This combined assault shattered the first Soviet main defense line (hastily created after it became painfully clear that Operation Thunderstorm – an all-out invasion of Europe – was ruthlessly canceled by Wehrmacht and Waffen-SS).

Six Soviet armies totaling over 600,000 men were encircled. About 100,000 more were killed, injured or taken prisoner which left only 100,000 (and around 150 tanks) available for the defense of Moscow.

Despite enormous losses in personnel (in millions) and in hardware (in tens of thousands) the Red Army still had formidable reserves. However, its logistics and the whole military (and civilian) commands were in such disarray that the Soviet High Command simply could not assemble sufficient force to stand up to the German onslaught.

Hence, the capture of Moscow by the Wehrmacht became a very real possibility. So real, in fact, that secret document (decree #34) from the State Defense Committee, dated 15 October 1941 (the worst day of the whole war for the Red Army and the whole USSR), records that it had been ordered

‘To evacuate the Presidium of the Supreme Soviet and the top levels of Government… (Comrade Stalin will leave tomorrow or later, depending on the situation)… In the event of enemy forces arriving at the gates of Moscow, the NKVD – Comrade Beria and Comrade Shcherbakov [First Secretary of Moscow Communist Party City Committee] – are ordered to blow up business premises, warehouses and institutions which cannot be evacuated, and all Underground railway electrical equipment.’i

Anastas Mikoyan, a member of the Soviet Politburo, later said that Stalin had told him on 15 October that he intended to leave the Soviet capital. Crucial communications equipment and documents were removed from the Kremlin and packed on board Stalin’s train, waiting at Moscow station.

On the night of 16 October, key government personnel were told to leave their offices and prepare to flee. According to Nikolay Ponomarev, Stalin’s telegraphist:

‘There was a car waiting outside [the Kremlin]. We were driven away. Moscow was completely dark. The weather was wet. I saw we were heading for the railway station. I saw the armored train and Stalin’s guards walking back and forth on the platform. It became clear to me that I would have to wait for Stalin and go into evacuation with him.’
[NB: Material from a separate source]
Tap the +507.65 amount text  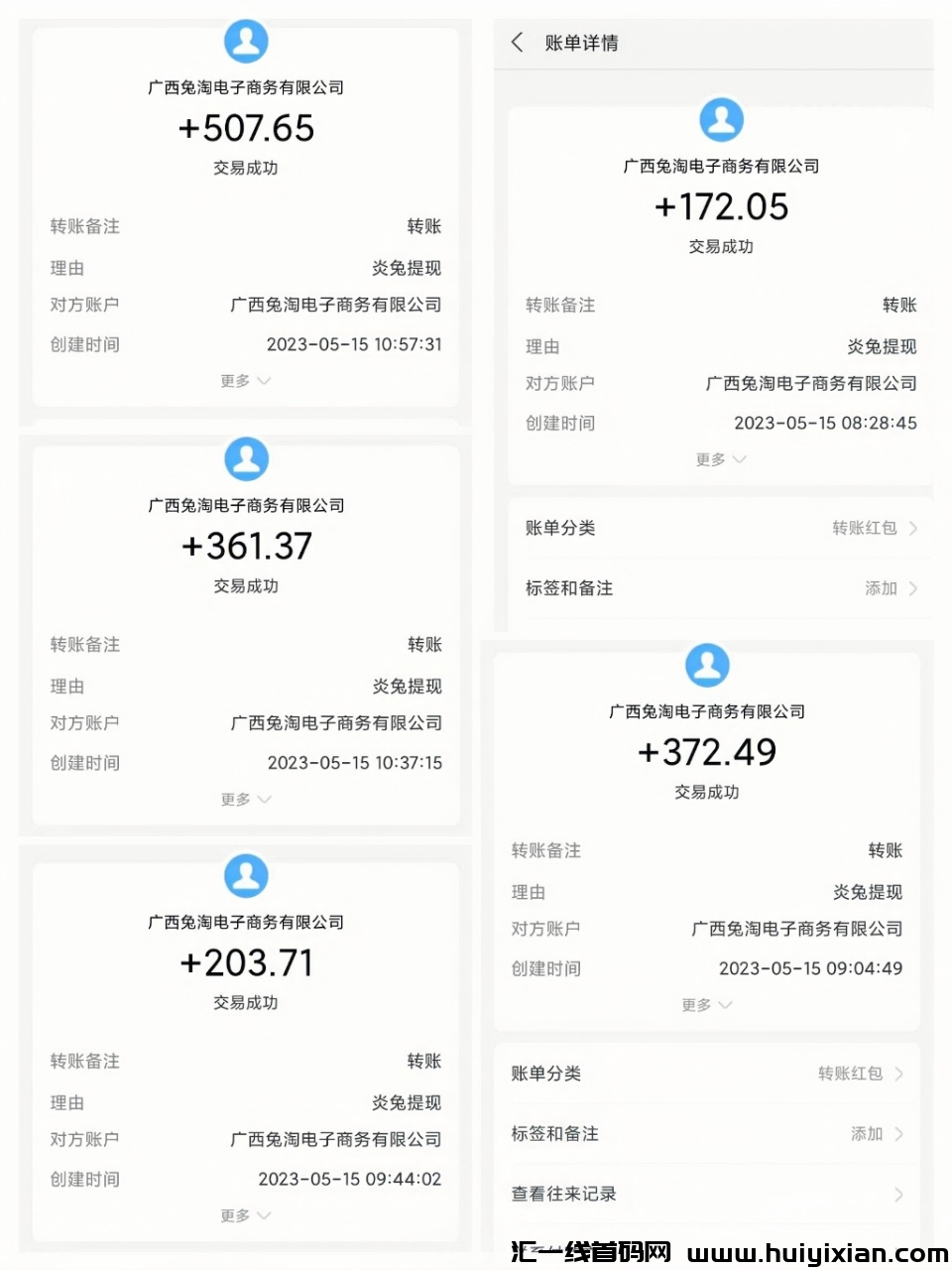(x=246, y=128)
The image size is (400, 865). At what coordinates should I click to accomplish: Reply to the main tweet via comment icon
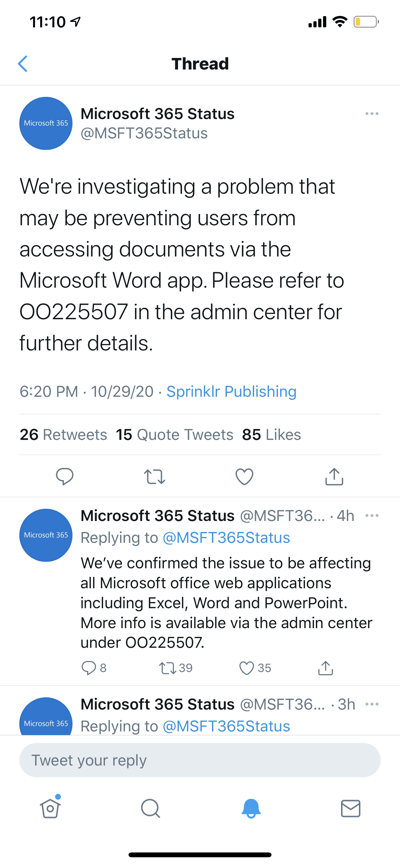(x=65, y=476)
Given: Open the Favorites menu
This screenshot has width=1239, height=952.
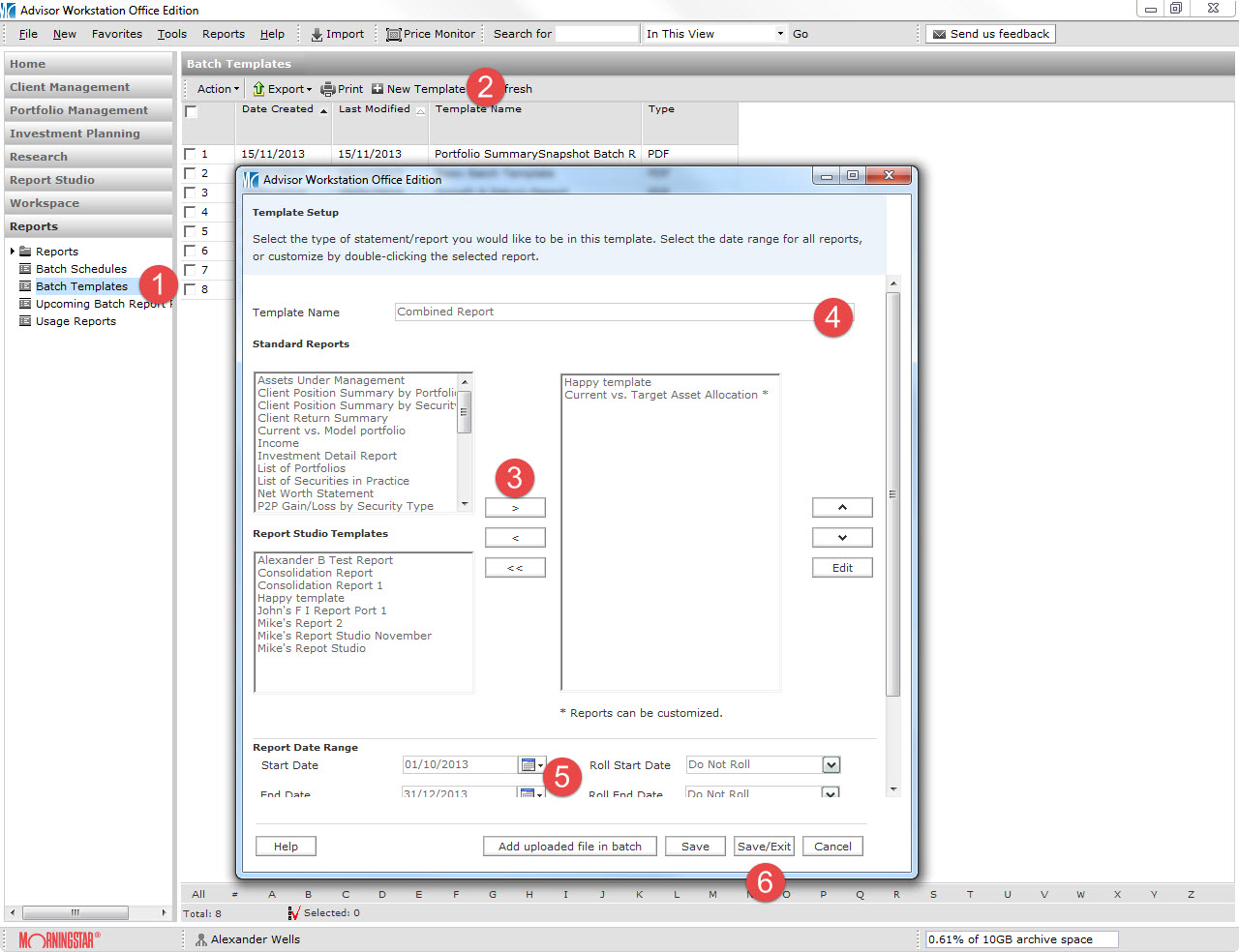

Meantime, panic was (predictably) growing amongst the population of Moscow. There were even (totally unfounded) rumors that Germans had been seen in the city. As a result, some shop owners opened their doors and told Muscovites to take whatever they liked, because “soon the Germans would snatch it all”. In the chaos, many tried to flee the Soviet capital. The roads and rivers were blocked with masses of people trying to escape from the city by any means they could.

Now, at this most crucial point in his country’s history, Stalin faced a simple choice. Should he stay or should he go? Should he try and remain in Moscow and risk encirclement by the German army – perhaps even his own capture or death – or should he run east to seek safety in the city of Kuybyshev (present day Samara) on the Volga river?

During World War II, Kuybyshev was chosen to be the alternative capital of the Soviet Union should Moscow fall to the invading Germans, until the summer of 1943, when everything was moved back to Moscow.

In October 1941, the Communist Party and governmental organizations, diplomatic missions of foreign countries, leading cultural establishments and their staff were evacuated to the city. A dugout for Joseph Stalin known as “Stalin’s Bunker” was constructed but never used.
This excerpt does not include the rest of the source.